PROVIDED PASSAGE.
* Begin *
At the beginning the of 2020–2021 school year, members of Landmark's Diversity, Equity, and Inclusion Committee at the Elementary•Middle School sent this letter to families outlining the school's commitment to anti-racism.

Last spring, Bob Broudo, Landmark’s head of school, voiced the need for unity as our country confronts issues of racism and systemic inequities. This fall he again highlighted Landmark’s commitment to human rights and anti-racism efforts in particular. As the year kicks off, we want to echo his sentiments with EMS’s commitment to anti-racism and to acknowledge that systemic racism impacts all educational settings, including ours. 

Our goal this year and moving forward is to demonstrate our commitment to change by taking steps to address and repair the impact racism has had on our community and to prioritize anti-racist efforts. 

To this end, our Diversity and Inclusion Committee is meeting regularly with the focus being on:

  • Training staff about anti-racism and how to discuss anti-racism in the classroom.
  • Finding the best resources for further parent support and education.
  • Reviewing the curricula to take steps to provide a more diverse and inclusive view of the world with the understanding of how racism is embedded in existing curricula.
* End *
TASK DIRECTIONS. Continue the school letter on anti-racism, picking up right after its last bullet point.

Recorded data.
* Begin *
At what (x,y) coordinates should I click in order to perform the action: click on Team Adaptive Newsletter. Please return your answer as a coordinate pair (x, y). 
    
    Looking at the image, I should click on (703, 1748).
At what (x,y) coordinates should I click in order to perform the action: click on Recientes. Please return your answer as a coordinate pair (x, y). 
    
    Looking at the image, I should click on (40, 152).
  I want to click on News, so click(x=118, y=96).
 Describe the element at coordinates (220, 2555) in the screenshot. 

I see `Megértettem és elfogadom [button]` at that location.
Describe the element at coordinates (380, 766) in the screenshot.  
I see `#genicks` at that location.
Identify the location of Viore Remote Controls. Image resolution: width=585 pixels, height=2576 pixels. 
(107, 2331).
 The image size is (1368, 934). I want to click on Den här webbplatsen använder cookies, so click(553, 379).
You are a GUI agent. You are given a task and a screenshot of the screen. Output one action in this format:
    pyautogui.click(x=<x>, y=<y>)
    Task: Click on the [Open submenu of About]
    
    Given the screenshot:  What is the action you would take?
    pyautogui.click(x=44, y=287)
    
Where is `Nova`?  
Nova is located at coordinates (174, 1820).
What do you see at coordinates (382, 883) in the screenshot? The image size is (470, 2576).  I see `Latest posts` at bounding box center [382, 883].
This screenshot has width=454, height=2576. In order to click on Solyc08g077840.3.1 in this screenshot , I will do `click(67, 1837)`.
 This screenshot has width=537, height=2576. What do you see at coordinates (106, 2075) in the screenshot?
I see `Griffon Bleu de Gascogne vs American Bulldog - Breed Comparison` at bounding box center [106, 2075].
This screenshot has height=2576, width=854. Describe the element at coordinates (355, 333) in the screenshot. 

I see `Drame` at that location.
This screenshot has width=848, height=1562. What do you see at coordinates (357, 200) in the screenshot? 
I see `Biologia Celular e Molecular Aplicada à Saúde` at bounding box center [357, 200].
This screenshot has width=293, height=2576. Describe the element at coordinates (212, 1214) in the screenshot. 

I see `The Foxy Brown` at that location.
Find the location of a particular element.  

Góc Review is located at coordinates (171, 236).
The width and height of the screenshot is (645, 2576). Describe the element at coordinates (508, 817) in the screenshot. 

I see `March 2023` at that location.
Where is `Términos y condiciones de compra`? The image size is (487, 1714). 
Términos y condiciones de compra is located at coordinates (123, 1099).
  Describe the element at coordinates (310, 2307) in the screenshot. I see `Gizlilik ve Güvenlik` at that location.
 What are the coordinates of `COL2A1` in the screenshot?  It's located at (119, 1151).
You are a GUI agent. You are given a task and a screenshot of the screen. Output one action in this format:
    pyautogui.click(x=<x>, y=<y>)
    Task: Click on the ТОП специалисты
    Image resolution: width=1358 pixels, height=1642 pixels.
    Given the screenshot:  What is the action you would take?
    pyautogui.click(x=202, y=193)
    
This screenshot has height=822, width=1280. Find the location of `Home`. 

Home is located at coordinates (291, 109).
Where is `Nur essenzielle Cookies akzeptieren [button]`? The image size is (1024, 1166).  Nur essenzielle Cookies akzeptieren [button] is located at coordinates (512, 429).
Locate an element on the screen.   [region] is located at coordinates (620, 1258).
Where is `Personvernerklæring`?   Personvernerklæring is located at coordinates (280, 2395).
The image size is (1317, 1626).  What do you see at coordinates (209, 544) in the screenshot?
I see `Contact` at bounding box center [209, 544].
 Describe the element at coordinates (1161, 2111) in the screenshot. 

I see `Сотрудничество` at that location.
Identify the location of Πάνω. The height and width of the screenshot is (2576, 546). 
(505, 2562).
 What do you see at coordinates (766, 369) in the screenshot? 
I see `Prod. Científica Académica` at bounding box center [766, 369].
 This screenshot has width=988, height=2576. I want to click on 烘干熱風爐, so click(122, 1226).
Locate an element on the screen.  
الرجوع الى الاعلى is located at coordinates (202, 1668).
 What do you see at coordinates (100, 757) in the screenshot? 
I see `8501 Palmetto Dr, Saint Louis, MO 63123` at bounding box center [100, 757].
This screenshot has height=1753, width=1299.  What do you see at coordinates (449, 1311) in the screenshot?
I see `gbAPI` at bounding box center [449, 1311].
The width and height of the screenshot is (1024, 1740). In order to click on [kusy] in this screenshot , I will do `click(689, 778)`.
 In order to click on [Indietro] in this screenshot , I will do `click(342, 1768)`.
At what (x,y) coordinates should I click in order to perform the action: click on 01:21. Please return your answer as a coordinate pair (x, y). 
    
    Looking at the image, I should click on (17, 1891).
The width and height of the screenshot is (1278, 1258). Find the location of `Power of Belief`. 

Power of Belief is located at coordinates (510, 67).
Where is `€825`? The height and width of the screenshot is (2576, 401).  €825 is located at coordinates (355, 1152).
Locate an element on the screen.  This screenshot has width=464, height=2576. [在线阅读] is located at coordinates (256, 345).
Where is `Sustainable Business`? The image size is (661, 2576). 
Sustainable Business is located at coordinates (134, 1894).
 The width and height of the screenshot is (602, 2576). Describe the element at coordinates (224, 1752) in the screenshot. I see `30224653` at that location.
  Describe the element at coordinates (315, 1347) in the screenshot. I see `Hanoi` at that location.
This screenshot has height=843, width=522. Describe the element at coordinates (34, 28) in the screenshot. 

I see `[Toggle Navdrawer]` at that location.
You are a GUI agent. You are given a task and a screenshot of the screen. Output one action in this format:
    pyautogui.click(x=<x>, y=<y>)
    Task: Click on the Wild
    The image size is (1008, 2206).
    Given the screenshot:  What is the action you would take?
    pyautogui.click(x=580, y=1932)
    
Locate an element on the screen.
* End *
RESULT FOR THIS EXERCISE.
  • Working with the Management Team and Board of Trustees toward the longer term goal of attaining a more racially diverse staff and student body

Please take some time to initiate or continue this conversation about respect, equality, and human rights with your student. For some families, engaging in conversation about race and racism is fairly new territory. It’s natural to feel uncomfortable or nervous about saying the wrong thing. As part of parent support, we will be sharing a weekly anti-racism resource in the EMS newsletter to help foster these conversations at home with your children. For some initial conversation starters, please see below. 

This is only a beginning. We are partners in this work with you and are eager to continue this discussion. We look forward to engaging in this movement and striving to create a more equitable and safe world for all of our children.


How to start the conversation and what to do if you get stuck

“We got a pretty important letter from school today. Let’s make some time to talk about it.”

“This is a really hard topic and brings up different feelings for different people. Let’s figure out what you already know and what we can learn together.”

“_____ is a great question. I’m not sure how to answer it right now, but I’m going to find some more information and we can come back to it.”